In 1854, Virginia Reeve stands in front of a Boston court, accused of the kidnapping and murder of wealthy socialite, Caprice Collins. Reeve, the leader of an all women’s expedition to the Arctic, juggles what to withhold and what to reveal about the true nature of their trip—especially the fact that only seven of the party’s twelve members returned. Suffused with a spine-tingling aura of dread, Greer Macallister’s complex, riveting historical novel The Arctic Fury includes tantalizing glimpses of nineteenth-century women’s lives.
In this deadly adventure, horror always looms just over the horizon. From the outset, surviving implies that others have not. The book’s revelations are drawn out in a chronology akin to a word problem. As various party members narrate, the past and present travel toward each other from opposite directions. The plot’s restrained tension thrums, its undercurrent hurtling the story toward the dark-edged truths that await.

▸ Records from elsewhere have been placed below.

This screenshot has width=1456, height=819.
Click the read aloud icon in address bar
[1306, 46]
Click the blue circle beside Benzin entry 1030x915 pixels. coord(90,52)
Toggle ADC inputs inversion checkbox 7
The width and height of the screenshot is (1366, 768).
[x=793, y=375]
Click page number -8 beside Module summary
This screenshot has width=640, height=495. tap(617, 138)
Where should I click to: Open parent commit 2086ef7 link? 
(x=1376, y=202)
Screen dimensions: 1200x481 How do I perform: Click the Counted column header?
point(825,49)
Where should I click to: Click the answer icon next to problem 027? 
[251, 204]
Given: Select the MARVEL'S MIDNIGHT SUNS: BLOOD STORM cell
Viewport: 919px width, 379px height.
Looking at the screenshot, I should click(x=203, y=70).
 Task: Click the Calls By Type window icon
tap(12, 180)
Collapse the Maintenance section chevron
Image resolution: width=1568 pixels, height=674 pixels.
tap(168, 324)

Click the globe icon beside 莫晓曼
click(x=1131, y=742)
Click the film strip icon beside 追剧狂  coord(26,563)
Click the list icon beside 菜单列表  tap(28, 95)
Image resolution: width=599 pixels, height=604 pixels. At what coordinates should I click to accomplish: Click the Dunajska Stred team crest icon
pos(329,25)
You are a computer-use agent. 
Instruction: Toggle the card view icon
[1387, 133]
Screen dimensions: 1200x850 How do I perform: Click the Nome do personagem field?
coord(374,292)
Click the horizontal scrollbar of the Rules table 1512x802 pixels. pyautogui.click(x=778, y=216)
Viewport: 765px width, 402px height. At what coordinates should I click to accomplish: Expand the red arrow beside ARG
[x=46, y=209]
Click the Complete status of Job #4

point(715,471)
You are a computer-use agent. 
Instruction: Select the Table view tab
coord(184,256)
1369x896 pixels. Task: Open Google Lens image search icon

This evocative historical reimagining spotlights the problems of the present. The ragtag band of women who form the expedition are unlikely compatriots, spanning all walks of life. All that unites them are the machinations of the explorer Lady Franklin, who is desperate to have her husband’s Arctic disappearance solved, as well as their collective inability to fit social expectations. For them, the call to adventure is irresistible. Their assemblage is a captivating window into the ways that race, class, and sexual and gender identities interact within the broad, shared social category of womanhood.
Resonant with echoes of the Donner party and final confrontations with cannibalism, The Arctic Fury is a riveting historical novel that conflates two contemporaneous events, capturing the past with gritted teeth and a pounding heart.